[Data under study — start]

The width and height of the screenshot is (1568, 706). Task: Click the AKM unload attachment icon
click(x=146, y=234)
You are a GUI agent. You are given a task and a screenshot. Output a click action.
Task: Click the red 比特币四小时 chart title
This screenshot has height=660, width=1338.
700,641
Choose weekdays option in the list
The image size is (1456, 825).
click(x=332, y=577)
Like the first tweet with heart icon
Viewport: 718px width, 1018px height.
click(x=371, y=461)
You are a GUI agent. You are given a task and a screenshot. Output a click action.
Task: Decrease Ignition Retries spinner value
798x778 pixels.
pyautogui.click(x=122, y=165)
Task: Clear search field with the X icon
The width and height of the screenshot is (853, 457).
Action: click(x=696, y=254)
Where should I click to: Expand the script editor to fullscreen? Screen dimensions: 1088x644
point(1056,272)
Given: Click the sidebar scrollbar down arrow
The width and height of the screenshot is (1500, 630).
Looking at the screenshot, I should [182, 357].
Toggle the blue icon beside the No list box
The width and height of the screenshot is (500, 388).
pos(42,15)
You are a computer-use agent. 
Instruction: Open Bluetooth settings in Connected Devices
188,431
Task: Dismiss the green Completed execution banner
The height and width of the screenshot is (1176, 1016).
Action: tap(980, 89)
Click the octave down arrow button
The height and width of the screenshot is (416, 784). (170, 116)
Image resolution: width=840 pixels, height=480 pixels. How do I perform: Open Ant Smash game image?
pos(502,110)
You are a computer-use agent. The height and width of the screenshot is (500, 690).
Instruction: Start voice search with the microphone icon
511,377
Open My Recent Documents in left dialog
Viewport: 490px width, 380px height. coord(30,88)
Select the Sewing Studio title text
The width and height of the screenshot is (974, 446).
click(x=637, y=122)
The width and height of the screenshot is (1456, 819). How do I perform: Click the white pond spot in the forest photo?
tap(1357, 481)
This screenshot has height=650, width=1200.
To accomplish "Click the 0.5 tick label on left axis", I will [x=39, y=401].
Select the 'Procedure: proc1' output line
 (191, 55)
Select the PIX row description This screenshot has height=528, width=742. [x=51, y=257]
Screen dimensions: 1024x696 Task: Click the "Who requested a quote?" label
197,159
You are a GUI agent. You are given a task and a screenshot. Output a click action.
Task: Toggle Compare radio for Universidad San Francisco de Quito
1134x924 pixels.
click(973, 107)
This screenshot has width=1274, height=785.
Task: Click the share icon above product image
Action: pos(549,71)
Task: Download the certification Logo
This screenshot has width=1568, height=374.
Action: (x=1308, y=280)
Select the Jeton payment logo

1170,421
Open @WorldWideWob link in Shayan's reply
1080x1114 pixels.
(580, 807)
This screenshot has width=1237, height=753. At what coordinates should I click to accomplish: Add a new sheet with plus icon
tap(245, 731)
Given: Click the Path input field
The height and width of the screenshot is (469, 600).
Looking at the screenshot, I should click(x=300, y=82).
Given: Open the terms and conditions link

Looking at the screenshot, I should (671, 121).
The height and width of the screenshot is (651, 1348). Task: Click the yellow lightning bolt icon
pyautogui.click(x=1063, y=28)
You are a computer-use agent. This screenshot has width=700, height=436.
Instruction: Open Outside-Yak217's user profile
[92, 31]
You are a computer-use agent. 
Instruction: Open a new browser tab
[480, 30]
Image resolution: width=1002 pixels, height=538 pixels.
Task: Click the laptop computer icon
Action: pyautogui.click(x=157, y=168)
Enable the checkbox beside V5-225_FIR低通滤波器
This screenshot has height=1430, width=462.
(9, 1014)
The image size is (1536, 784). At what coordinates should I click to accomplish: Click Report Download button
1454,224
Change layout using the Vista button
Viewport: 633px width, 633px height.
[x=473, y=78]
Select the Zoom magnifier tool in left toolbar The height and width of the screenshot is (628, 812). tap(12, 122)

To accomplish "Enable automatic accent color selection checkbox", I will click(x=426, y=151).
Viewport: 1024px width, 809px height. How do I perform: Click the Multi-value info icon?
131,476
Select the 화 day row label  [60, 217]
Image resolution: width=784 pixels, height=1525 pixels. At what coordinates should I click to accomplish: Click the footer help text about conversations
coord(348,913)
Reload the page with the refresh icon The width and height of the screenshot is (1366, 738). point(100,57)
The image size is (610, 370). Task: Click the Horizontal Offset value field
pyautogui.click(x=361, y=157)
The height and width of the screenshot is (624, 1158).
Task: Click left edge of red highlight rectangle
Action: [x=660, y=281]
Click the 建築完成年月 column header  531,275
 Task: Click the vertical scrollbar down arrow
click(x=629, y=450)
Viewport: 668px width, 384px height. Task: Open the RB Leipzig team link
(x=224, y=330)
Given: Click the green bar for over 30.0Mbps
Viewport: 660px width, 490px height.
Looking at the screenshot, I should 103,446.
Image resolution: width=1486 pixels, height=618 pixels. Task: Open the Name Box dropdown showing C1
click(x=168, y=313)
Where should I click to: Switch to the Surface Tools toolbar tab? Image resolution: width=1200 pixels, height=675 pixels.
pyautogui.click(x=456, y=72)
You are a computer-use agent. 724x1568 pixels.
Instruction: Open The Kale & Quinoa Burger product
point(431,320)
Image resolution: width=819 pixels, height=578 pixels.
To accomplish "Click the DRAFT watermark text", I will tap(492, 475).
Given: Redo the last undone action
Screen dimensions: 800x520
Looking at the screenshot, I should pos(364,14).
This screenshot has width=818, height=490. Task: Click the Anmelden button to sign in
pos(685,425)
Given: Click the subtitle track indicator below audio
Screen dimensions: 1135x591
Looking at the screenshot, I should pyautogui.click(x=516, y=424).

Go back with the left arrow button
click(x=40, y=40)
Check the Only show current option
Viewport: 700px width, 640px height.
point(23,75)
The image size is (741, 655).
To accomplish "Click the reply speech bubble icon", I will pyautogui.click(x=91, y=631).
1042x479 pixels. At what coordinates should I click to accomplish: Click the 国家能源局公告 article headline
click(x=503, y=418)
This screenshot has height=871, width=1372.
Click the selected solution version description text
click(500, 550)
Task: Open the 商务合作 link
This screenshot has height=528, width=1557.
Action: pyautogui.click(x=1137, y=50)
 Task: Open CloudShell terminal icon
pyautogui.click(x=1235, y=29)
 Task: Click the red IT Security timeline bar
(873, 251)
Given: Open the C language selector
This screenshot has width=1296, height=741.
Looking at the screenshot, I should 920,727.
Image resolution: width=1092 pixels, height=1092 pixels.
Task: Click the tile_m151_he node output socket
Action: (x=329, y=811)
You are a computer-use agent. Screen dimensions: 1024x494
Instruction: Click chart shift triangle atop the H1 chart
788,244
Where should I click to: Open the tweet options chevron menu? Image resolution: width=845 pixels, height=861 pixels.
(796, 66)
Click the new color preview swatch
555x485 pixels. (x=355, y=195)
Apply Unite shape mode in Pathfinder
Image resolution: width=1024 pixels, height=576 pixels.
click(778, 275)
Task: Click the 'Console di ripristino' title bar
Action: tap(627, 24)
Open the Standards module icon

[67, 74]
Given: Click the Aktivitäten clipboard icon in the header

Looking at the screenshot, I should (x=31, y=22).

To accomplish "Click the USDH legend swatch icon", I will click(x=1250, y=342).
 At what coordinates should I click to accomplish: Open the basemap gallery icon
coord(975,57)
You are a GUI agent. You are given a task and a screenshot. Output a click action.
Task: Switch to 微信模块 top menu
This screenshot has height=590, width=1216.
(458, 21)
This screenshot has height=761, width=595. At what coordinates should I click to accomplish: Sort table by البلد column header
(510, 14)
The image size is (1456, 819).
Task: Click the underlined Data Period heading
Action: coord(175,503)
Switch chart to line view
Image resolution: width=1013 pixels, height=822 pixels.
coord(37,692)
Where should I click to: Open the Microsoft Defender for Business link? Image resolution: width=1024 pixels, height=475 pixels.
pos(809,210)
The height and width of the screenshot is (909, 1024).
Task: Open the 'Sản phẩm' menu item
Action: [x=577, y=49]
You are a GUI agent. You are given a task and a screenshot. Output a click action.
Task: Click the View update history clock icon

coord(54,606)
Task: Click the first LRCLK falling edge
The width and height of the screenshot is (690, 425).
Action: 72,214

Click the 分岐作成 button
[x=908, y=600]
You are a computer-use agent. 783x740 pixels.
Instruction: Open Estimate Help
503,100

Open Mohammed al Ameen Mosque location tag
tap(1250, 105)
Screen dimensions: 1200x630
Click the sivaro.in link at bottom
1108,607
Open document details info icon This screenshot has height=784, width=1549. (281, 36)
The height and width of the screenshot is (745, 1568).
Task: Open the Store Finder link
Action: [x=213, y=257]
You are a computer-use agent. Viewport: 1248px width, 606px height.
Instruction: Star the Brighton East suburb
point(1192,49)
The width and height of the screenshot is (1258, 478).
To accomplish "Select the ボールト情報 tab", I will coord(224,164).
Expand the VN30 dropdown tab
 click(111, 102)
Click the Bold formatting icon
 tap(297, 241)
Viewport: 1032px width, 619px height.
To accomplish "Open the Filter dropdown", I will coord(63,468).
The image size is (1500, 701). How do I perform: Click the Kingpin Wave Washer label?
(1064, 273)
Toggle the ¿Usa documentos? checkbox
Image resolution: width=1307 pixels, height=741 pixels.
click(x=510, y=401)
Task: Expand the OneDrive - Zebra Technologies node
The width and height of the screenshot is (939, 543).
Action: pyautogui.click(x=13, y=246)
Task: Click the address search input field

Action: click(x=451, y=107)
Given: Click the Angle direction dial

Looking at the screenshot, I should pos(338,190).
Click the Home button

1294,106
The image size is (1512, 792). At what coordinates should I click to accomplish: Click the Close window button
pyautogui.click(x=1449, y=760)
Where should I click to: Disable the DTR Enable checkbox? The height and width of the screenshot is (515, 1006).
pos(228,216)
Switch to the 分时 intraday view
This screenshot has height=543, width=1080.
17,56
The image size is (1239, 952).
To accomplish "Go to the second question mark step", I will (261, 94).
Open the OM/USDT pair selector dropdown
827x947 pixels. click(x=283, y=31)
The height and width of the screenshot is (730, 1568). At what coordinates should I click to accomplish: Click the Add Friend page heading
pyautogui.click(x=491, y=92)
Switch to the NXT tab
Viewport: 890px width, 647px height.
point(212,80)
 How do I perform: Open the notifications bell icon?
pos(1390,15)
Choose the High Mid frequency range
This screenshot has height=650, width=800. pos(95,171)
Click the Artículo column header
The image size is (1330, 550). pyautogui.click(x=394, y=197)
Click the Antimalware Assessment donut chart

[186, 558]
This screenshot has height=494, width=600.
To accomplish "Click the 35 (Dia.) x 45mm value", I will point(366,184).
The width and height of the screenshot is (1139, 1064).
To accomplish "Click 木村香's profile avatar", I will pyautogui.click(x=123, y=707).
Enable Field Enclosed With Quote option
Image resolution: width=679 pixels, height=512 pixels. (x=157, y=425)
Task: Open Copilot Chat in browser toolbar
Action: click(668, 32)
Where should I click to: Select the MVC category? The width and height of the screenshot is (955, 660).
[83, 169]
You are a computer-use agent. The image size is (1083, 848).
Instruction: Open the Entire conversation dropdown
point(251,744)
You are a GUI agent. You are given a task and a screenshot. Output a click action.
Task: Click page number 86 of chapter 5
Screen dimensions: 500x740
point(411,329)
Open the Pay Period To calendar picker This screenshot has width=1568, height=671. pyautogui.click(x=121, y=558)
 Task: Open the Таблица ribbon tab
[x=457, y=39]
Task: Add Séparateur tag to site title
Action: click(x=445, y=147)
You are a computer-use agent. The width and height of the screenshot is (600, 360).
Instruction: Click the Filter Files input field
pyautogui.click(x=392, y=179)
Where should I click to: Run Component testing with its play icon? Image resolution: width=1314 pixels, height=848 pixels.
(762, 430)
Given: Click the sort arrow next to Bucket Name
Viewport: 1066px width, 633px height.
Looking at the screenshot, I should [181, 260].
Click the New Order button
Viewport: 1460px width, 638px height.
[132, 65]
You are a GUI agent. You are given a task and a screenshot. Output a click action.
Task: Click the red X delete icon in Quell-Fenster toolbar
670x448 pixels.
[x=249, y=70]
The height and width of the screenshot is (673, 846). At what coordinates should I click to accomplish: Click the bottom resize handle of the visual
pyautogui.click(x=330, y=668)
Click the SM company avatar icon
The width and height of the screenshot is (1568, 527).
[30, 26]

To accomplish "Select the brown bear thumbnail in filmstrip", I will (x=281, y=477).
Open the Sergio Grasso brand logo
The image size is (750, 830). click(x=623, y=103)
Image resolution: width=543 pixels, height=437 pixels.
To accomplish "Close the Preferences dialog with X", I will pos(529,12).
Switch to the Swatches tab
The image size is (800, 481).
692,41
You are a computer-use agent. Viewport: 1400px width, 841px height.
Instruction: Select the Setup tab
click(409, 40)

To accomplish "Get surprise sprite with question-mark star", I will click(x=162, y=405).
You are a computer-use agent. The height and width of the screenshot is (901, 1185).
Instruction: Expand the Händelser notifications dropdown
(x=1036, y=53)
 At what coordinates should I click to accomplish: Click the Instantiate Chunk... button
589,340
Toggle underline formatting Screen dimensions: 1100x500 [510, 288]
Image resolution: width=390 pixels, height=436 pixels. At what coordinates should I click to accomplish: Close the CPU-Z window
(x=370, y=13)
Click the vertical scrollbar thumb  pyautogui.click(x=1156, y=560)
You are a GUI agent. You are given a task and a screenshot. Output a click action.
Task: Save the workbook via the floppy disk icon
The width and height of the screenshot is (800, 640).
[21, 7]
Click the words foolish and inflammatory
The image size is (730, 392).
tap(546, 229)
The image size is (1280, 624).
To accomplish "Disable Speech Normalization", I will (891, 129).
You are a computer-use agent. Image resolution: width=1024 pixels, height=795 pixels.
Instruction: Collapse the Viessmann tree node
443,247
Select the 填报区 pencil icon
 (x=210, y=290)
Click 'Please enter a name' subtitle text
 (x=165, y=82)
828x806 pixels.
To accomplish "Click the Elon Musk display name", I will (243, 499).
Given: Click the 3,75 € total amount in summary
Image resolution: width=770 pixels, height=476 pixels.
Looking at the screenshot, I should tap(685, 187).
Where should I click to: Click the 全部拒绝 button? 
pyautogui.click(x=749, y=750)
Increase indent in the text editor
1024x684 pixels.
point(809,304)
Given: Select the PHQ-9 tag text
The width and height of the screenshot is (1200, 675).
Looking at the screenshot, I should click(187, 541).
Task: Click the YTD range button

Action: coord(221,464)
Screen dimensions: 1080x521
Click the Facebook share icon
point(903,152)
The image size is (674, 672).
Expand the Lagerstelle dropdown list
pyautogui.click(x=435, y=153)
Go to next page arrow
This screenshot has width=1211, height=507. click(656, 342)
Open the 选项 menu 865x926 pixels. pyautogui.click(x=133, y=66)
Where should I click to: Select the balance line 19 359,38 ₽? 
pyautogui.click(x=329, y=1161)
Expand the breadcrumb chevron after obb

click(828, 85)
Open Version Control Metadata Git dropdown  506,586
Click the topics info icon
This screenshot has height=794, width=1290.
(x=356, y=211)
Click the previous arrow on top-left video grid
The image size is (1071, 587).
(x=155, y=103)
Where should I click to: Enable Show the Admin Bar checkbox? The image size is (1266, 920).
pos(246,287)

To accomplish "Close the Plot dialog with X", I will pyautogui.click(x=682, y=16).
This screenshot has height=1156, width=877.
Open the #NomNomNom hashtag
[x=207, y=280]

[Data under study — finish]

Above are the records; from them, give again exactly the lines from the one containing "Instruction: Click the" through the one containing "Toggle underline formatting", both included.

Instruction: Click the Filter Files input field
pyautogui.click(x=392, y=179)
Where should I click to: Run Component testing with its play icon? Image resolution: width=1314 pixels, height=848 pixels.
(762, 430)
Given: Click the sort arrow next to Bucket Name
Viewport: 1066px width, 633px height.
Looking at the screenshot, I should [181, 260].
Click the New Order button
Viewport: 1460px width, 638px height.
[132, 65]
You are a GUI agent. You are given a task and a screenshot. Output a click action.
Task: Click the red X delete icon in Quell-Fenster toolbar
670x448 pixels.
[x=249, y=70]
The height and width of the screenshot is (673, 846). At what coordinates should I click to accomplish: Click the bottom resize handle of the visual
pyautogui.click(x=330, y=668)
Click the SM company avatar icon
The width and height of the screenshot is (1568, 527).
[30, 26]

To accomplish "Select the brown bear thumbnail in filmstrip", I will (x=281, y=477).
Open the Sergio Grasso brand logo
The image size is (750, 830). click(x=623, y=103)
Image resolution: width=543 pixels, height=437 pixels.
To accomplish "Close the Preferences dialog with X", I will pos(529,12).
Switch to the Swatches tab
The image size is (800, 481).
692,41
You are a computer-use agent. Viewport: 1400px width, 841px height.
Instruction: Select the Setup tab
click(409, 40)

To accomplish "Get surprise sprite with question-mark star", I will click(x=162, y=405).
You are a computer-use agent. The height and width of the screenshot is (901, 1185).
Instruction: Expand the Händelser notifications dropdown
(x=1036, y=53)
 At what coordinates should I click to accomplish: Click the Instantiate Chunk... button
589,340
Toggle underline formatting Screen dimensions: 1100x500 [510, 288]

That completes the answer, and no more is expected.